对商品化脱水培养基,也不能认为“厂家合格就无需实验室质控”。实验室至少应按标准、说明书和内部质控计划进行批次验收、储存检查、配制记录、pH 检查和必要的质控菌株验证。
培养基失控会直接影响结果:选择性过强可能导致目标菌生长弱或假阴性;选择性过弱可能导致非目标菌大量生长;指示系统异常会造成菌落颜色不典型,增加确认试验负担。
十二、常见误区
第一,认为 VRBA 不高压灭菌,所以配制过程可以不注意无菌。实际上,平皿、吸管、稀释液和防尘保护都必须受控。
第二,认为煮沸几秒就足够。VRBA 应按标准或说明书加热溶解,避免不足或过度加热。
第三,认为未用完的 VRBA 可以冷藏后反复使用。反复熔融容易影响培养基性能和安全操作。

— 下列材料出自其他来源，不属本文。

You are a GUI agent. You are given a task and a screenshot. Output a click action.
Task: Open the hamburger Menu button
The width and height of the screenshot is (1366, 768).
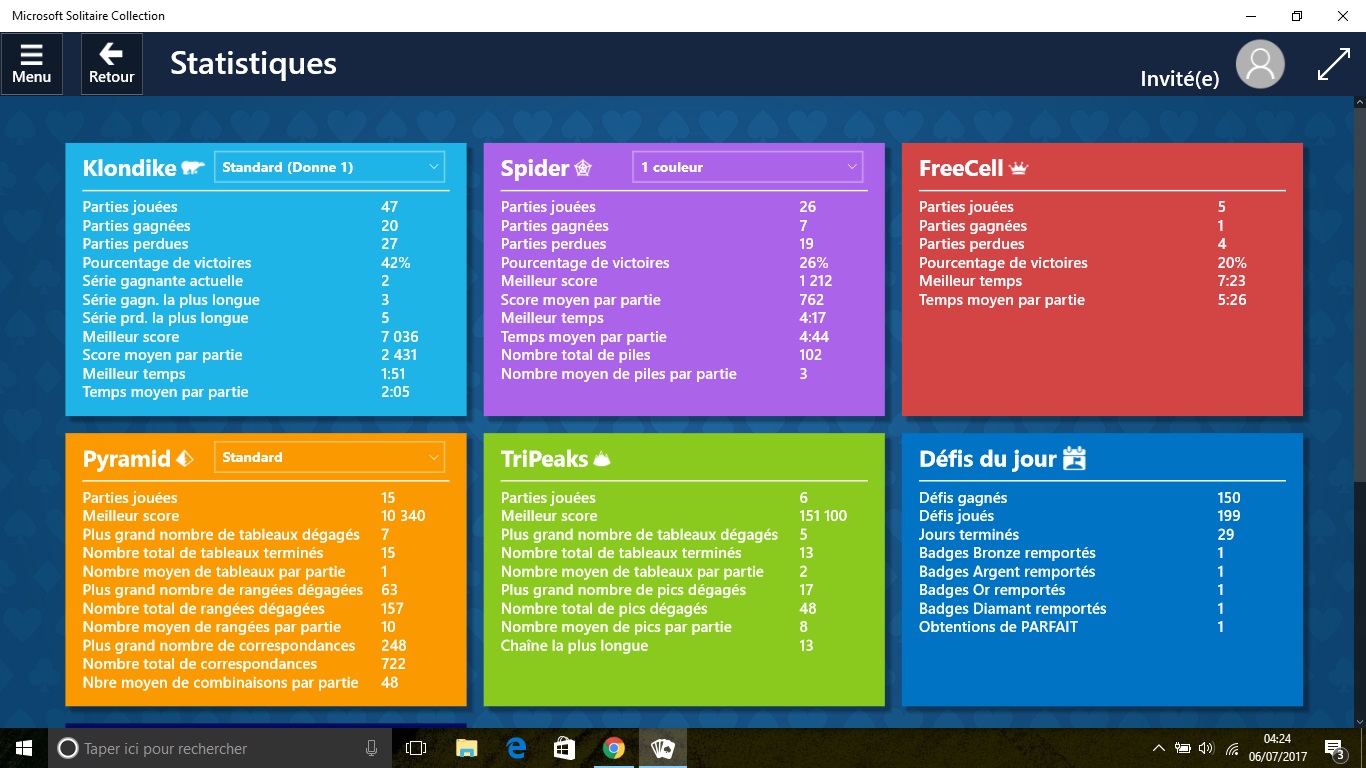31,64
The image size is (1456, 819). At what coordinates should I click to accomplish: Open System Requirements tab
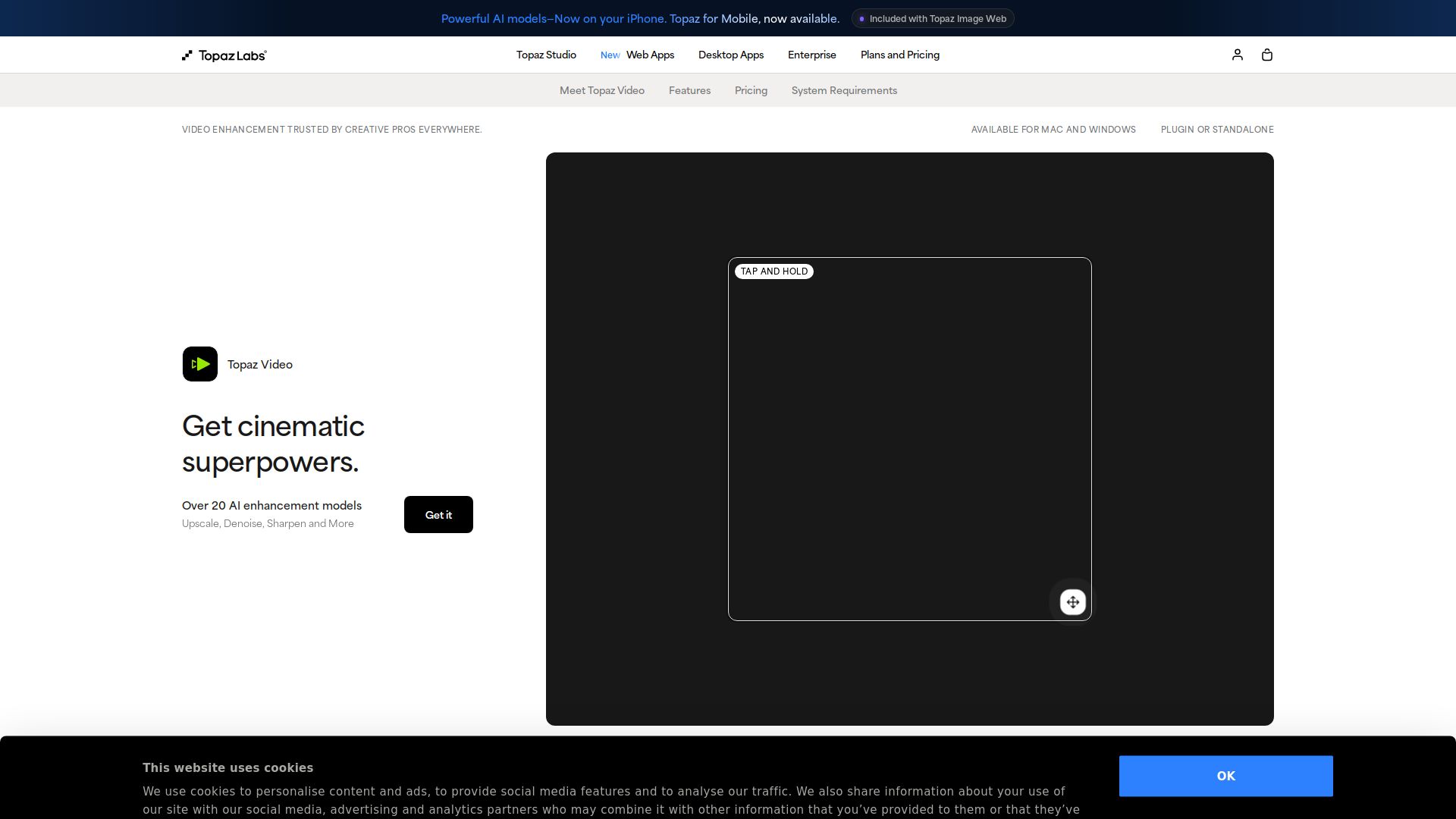click(x=844, y=90)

第四,认为 VRBA 上红色菌落就是大肠菌群。典型和可疑菌落需经确认试验。
第五,挑取菌落只挑最典型的。确认试验应覆盖不同形态,否则阳性比例可能失真。
第六,BGLB 管接种前有气泡仍继续使用。初始气泡会影响产气判读。
第七,确认全部阴性仍按疑似菌落数报告。最终结果应以确认结果为依据。
第八,标准更新后仍沿用旧版记录和计算规则。GB 4789.3—2025 已实施,应及时更新作业指导书和报告模板。
十三、小结
大肠菌群平板计数法看似简单,实际关键点集中在 VRBA 培养基制备、覆盖层操作、平板选择、典型和可疑菌落确认、阳性比例计算以及结果报告。VRBA 不建议高压灭菌,但制备和倾注过程仍需严格控制污染;培养基应临用制备,避免反复熔融;平板上疑似菌落必须通过确认试验修正计算。GB 4789.3—2025 已代替 GB 4789.3—2016,食品微生物实验室应以现行标准为依据,及时更新操作文件、质控要求和结果报告规则。